Review: Kings of Leon Grapple With Contemporary Mainstream on ‘Walls’

“Like in a mainstream melody/Oh, I want to take you in!” sings Caleb Followill on “Wild,” a pop-rock rhinestone delivering said melody with bell-toned guitars and a sing-along chorus. Sure enough, after a sleeves-up recommitment to their Southern garage-ish roots on Mechanical Bull in 2013, the band’s seventh LP tries to parse what “mainstream” means right now for a bunch of true-to-their-school guitar-slingers. The result is radio-buff rock & roll that could spoon between One Republic’s genre-splicing power moves and the Head and the Heart’s folk-pop uplift.
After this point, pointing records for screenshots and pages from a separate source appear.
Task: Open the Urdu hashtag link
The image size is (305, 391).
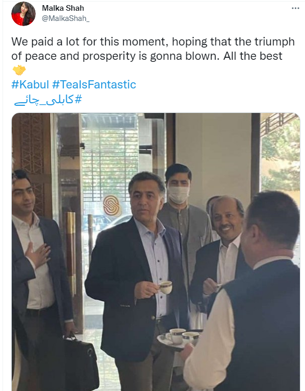Action: click(48, 100)
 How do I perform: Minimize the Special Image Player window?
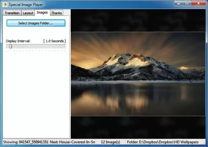click(179, 3)
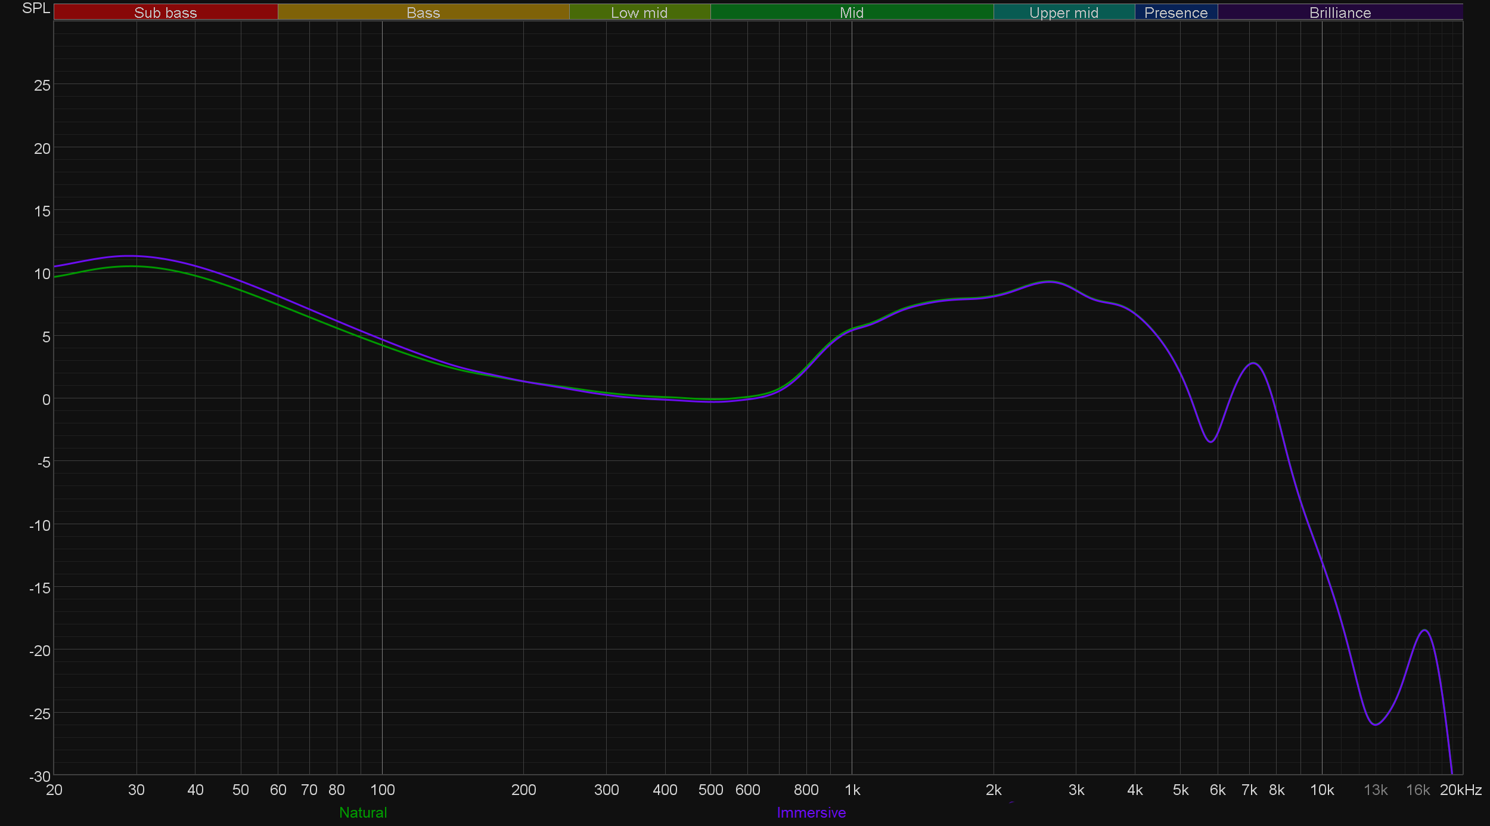Click the greyed 13k axis label
The width and height of the screenshot is (1490, 826).
pos(1376,790)
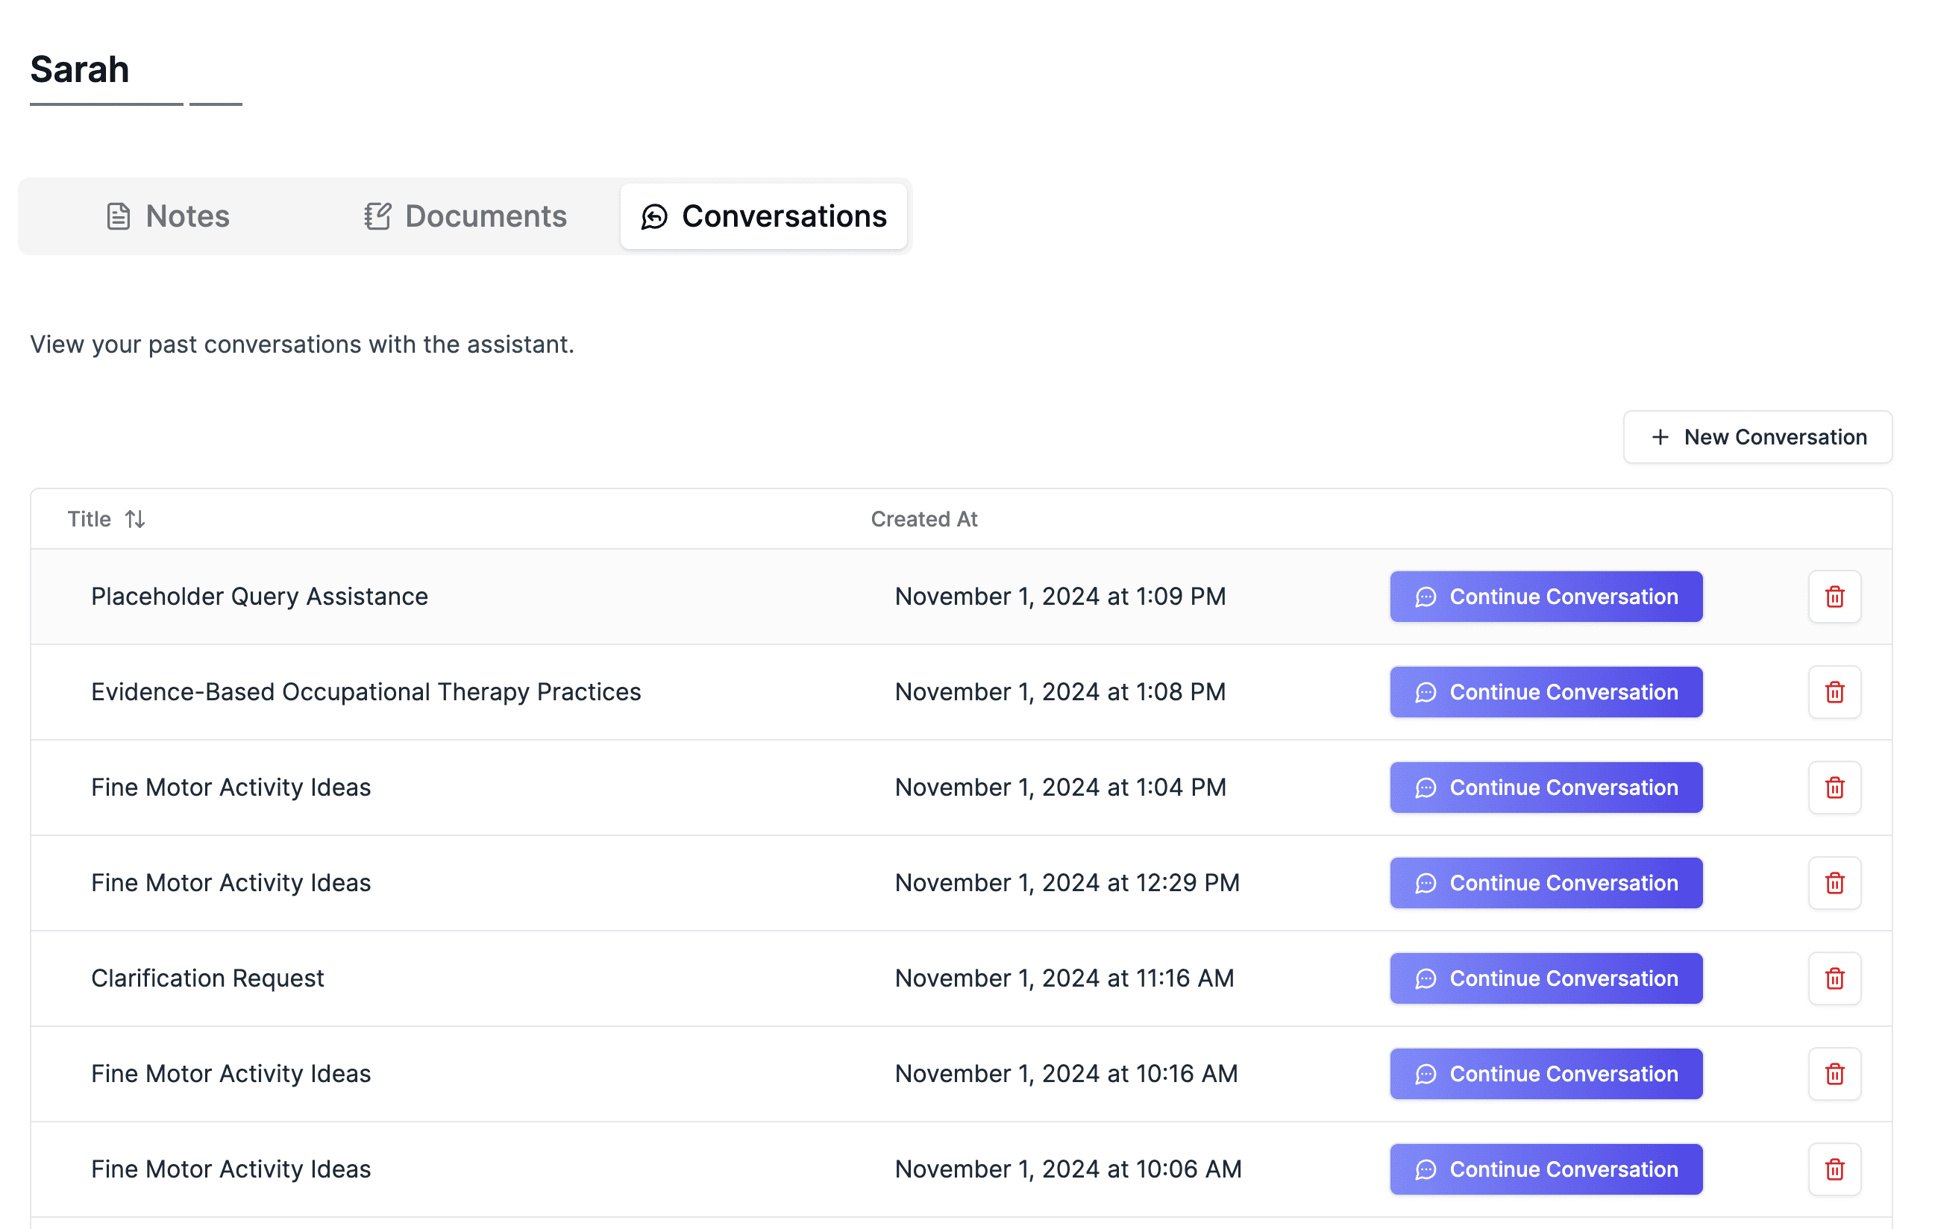Open the Documents tab
The image size is (1935, 1229).
coord(465,216)
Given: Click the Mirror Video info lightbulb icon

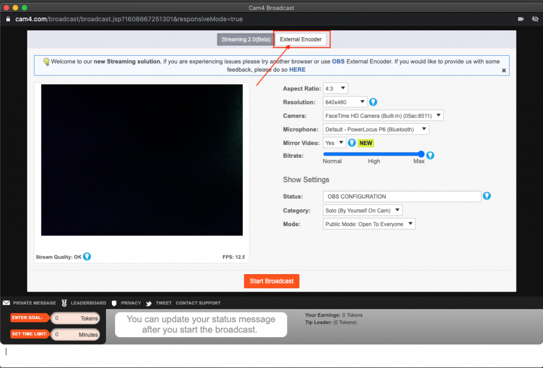Looking at the screenshot, I should [352, 143].
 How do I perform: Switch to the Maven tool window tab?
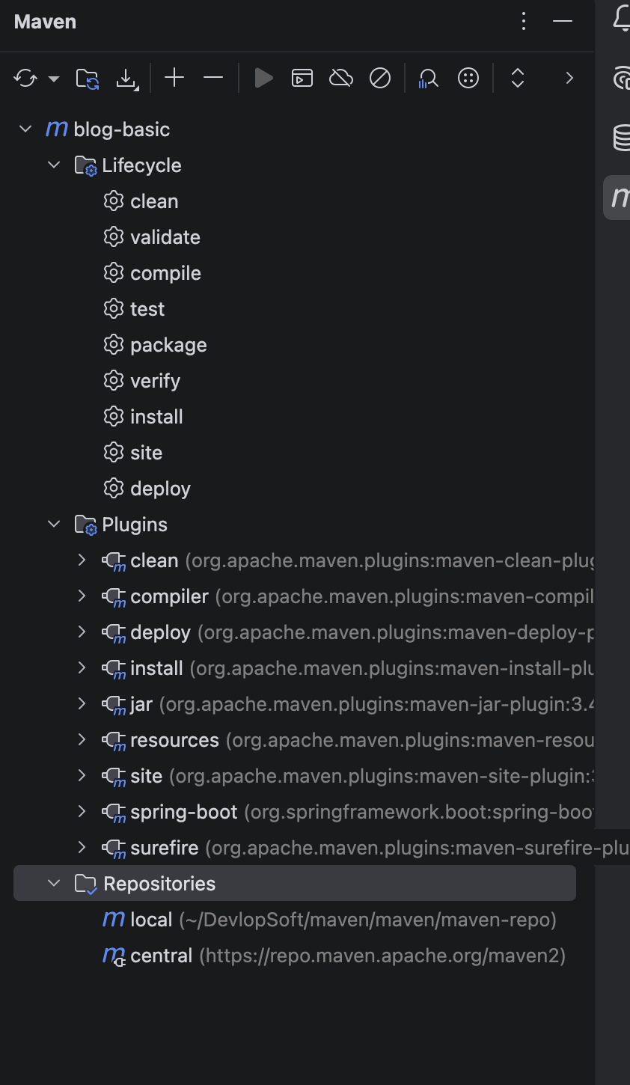(x=620, y=197)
Producer Markus Dravs (Coldplay, Mumford & Sons) does an admirable job of translating Followill’s signature slurred delivery and the band’s muscular jangle into thicker arrangements, though the result can feel generic: “Reverend” resembles the pro-forma rock Nashville now markets as “country,” while the anthemic “whoa-ooo”s in “Waste a Moment” – mirroring the Kings’ mega-hit “Use Somebody” – have a whiff of old stadium hot-dogs. Encouragingly, the best bits are less predictable. The homeboy requiem “Muchacho” echoes the drum-machine cha-cha revival seeded by D.R.A.M. and Drake’s “Hotline Bling” with a Roy Orbison delivery (remix!). And the title track is a slow-build power ballad suggesting the Kings can be more potent and distinctive when they dial it back.